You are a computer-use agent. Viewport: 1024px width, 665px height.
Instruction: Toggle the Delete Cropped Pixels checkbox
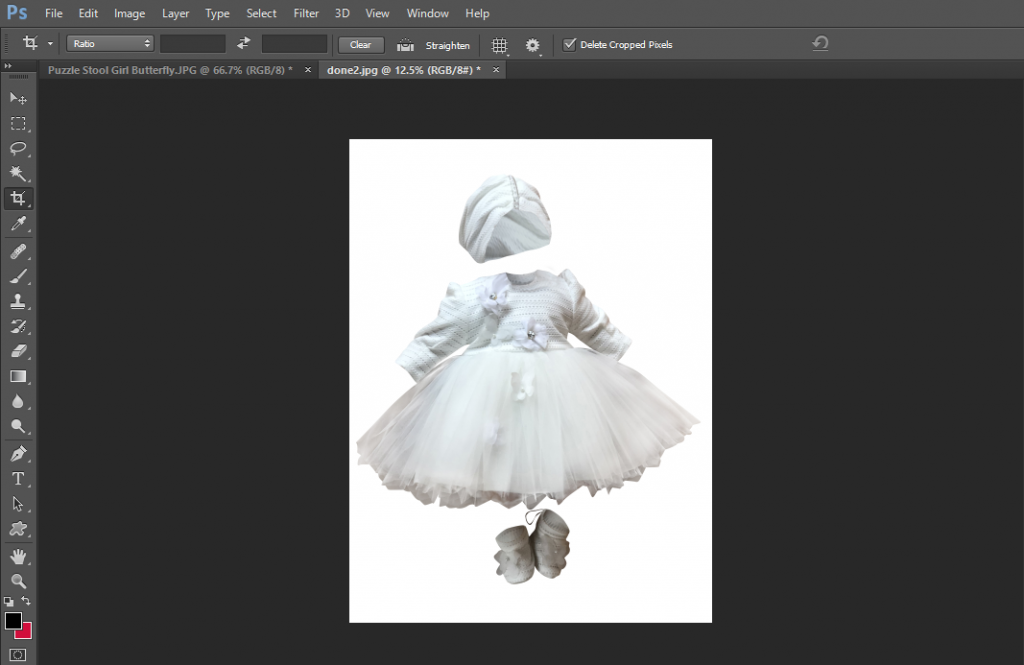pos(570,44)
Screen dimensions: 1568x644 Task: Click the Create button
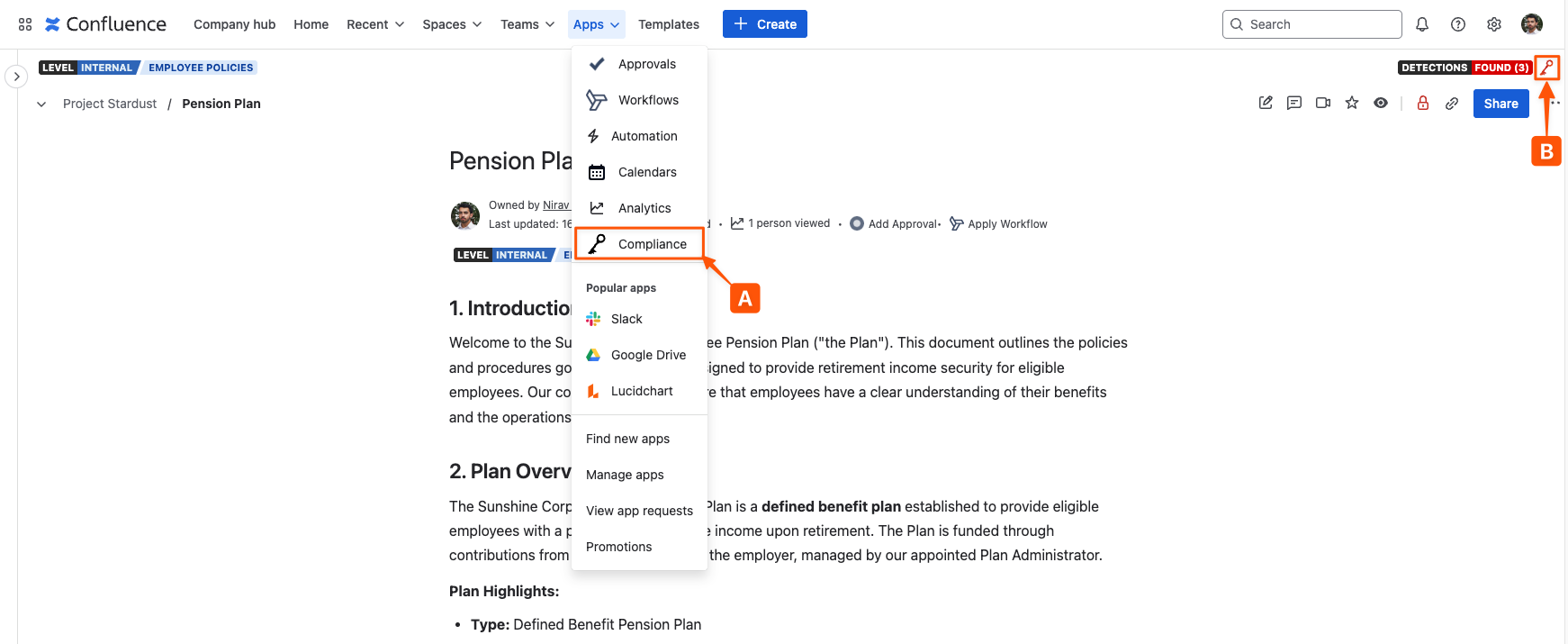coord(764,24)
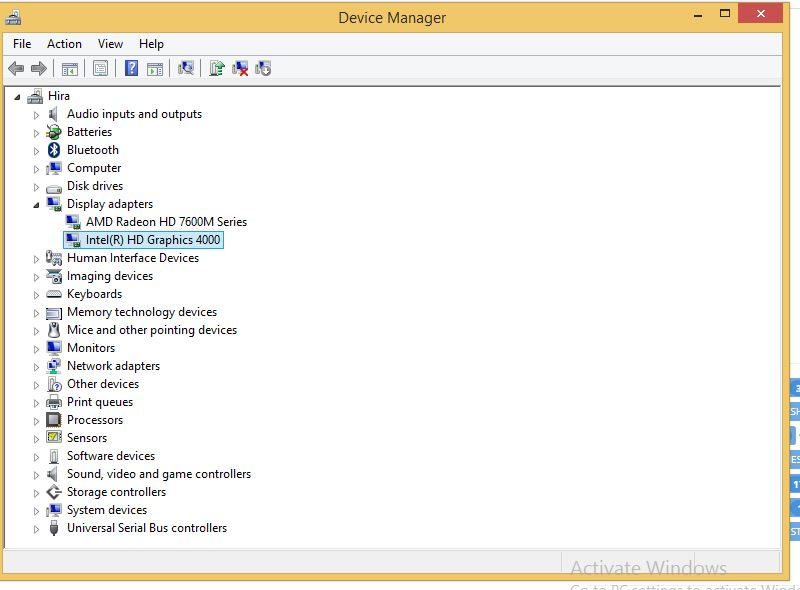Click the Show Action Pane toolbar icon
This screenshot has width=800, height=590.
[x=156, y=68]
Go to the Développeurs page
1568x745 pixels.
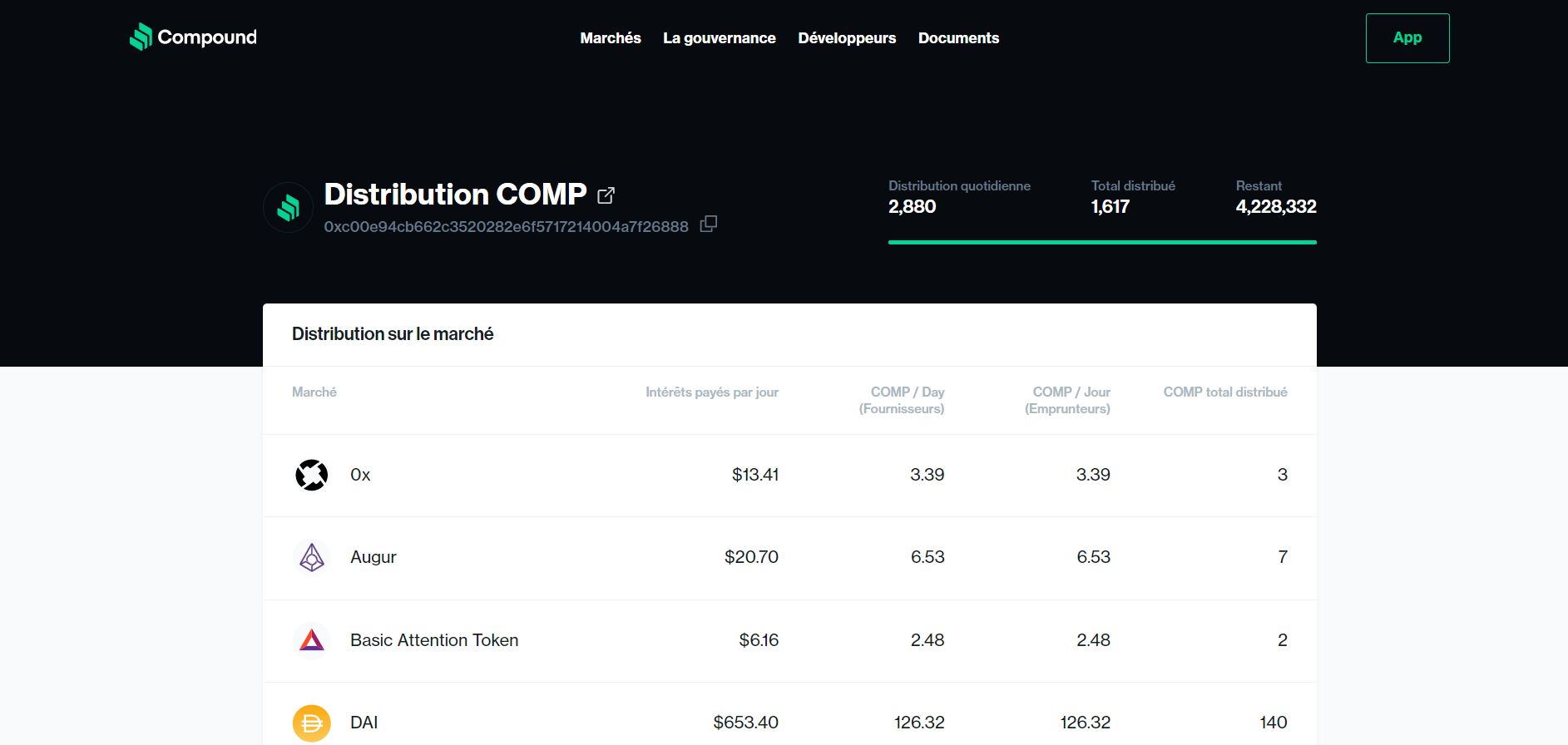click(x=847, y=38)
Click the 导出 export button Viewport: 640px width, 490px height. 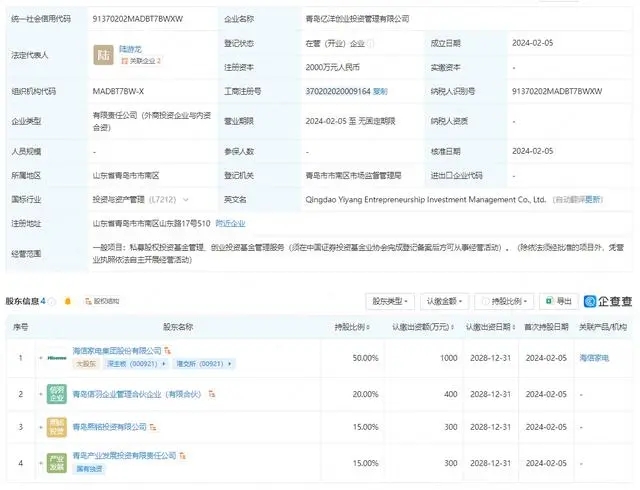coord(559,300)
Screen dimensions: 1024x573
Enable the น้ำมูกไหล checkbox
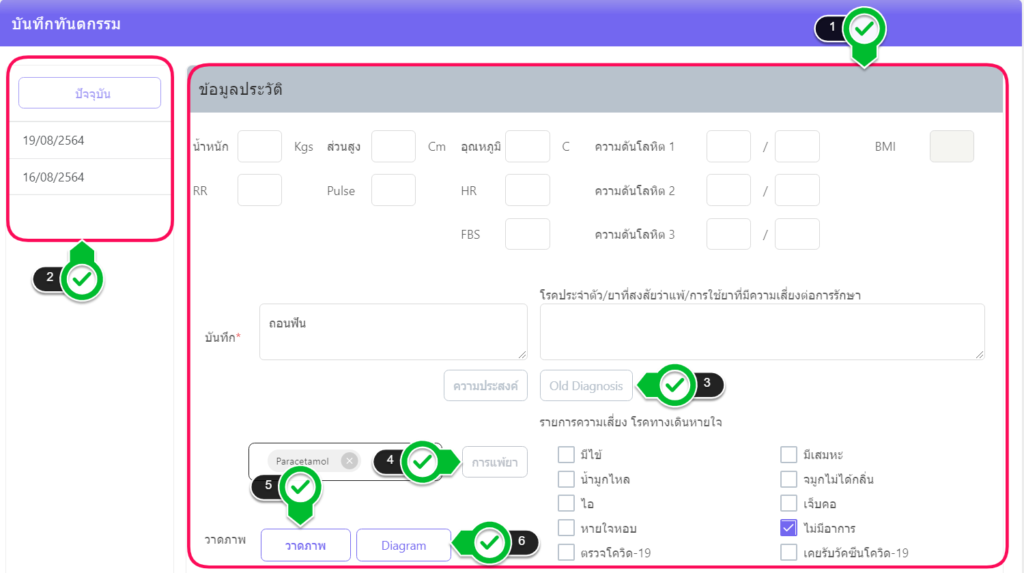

★ ★ ★ ★ ★ ★ ★

## WORK TO DO
Starting with the line that contains "Screen dimensions: 1024x573" and going on through the end of the material, write those lines out again with "Enable" swapped for "Check" and everything else unchanged. Leave the pictures out of your answer.

## WRITTEN SOLUTION
Screen dimensions: 1024x573
Check the น้ำมูกไหล checkbox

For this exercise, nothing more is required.